Grafenwöhr
Außergewöhnliche Natur und die Spuren von Haag: Besuch einer Staatssekretärin am Truppenübungsplatz Grafenwöhr
Beim Besuch von Staatssekretärin Martina Englhardt‑Kopf auf dem Truppenübungsplatz Grafenwöhr haben wir uns gemeinsam mit dem Bundesforstbetrieb auf die Spuren des verschwundenen Dorfes Haag begeben und uns angeschaut, wie sich die Natur dort heute entwickelt.

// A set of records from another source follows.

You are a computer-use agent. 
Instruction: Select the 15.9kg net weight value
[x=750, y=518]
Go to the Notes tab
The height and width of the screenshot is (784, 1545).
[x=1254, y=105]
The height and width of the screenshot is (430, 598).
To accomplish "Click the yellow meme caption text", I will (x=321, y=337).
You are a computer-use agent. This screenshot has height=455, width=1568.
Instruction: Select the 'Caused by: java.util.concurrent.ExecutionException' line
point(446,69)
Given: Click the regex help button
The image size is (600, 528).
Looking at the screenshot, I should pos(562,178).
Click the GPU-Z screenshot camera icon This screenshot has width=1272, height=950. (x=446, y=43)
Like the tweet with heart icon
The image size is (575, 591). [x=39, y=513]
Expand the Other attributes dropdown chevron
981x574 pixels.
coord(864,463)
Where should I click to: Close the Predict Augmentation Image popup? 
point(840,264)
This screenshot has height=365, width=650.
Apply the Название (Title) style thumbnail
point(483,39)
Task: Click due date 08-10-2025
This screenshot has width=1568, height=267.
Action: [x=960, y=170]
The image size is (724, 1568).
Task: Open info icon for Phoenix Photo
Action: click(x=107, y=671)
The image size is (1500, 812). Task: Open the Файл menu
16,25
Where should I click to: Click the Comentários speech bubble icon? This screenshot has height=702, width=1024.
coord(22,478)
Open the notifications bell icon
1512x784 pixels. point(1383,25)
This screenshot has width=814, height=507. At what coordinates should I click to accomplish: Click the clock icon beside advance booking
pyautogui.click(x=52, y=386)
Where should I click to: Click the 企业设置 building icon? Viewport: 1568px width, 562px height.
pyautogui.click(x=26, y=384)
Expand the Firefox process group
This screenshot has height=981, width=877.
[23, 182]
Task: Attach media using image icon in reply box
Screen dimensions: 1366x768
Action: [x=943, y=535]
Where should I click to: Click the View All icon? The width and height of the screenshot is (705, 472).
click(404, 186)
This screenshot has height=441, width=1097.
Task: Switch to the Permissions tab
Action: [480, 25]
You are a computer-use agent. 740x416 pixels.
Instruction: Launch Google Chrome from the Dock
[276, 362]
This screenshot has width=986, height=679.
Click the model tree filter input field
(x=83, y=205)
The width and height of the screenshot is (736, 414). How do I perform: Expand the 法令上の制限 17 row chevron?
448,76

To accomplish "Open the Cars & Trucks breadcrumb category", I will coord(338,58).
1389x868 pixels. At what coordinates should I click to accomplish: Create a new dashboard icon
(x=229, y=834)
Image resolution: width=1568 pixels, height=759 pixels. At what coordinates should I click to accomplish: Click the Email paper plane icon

Zwischen stillen Waldflächen und staubigen Wegen liegt ein Ort, den es offiziell nicht mehr gibt: Haag, einst Heimat der Vorfahren der parlamentarischen Staatssekretärin Martina Englhardt‑Kopf, verschwand wie rund siebzig weitere Dörfer, die Anfang des 20. Jahrhunderts dem Ausbau des Truppenübungsplatzes Grafenwöhr weichen mussten. Heute erinnern nur vereinzelte Grabsteine am ehemaligen Friedhof an die Menschen, die hier lebten. Englhardt‑Kopf spricht von einem kaum vorstellbaren Gefühl, wenn man begreift, dass Familien damals plötzlich ihre Heimat verlassen mussten. Das Gelände am Truppenübungsplatz gehört inzwischen zum Bundesforstbetrieb Grafenwöhr, der die weitläufigen Wald‑ und Offenlandflächen betreut und die ökologische Entwicklung überwacht. Damit die Arbeit sicher bleibt, informiert das US‑Militär den Betrieb regelmäßig über geplante Schießübungen, die den Rhythmus des Forstbetriebs prägen. Rund um die Schießstätten ist der Wald gezielt aufgebaut, denn die Mischung der Baumarten dient als natürlicher Lärm‑ und Staubschutz. Der Staub ist allgegenwärtig, viele Bäume wirken das ganze Jahr über weiß, und selbst kleinere Waldbrände der vergangenen Monate haben Spuren hinterlassen, sichtbar etwa vom Schwarzen Berg aus. Gleichzeitig stellt sich die Frage, wie stark die militärischen Übungen die Natur beeinflussen. Forstbetriebsleiter Alexander Krone betont jedoch, dass nicht jeder Eingriff Schaden bedeutet: Wenn Panzerreifen den Boden aufwühlen, entstehen neue Strukturen, in denen sich seltene Insektenarten ansiedeln. Die Kombination aus Wald, offenen Flächen und zahlreichen Gewässern schafft Lebensräume, die außerhalb des militärischen Areals kaum vorkommen. Genau dort, wo früher Orte wie Haag lagen, befindet sich heute ein Gebiet, das zu den ökologisch wertvollsten Vegetationsräumen Bayerns zählt und in dem Natur, Nutzung und Geschichte eng miteinander verwoben sind, so Krone.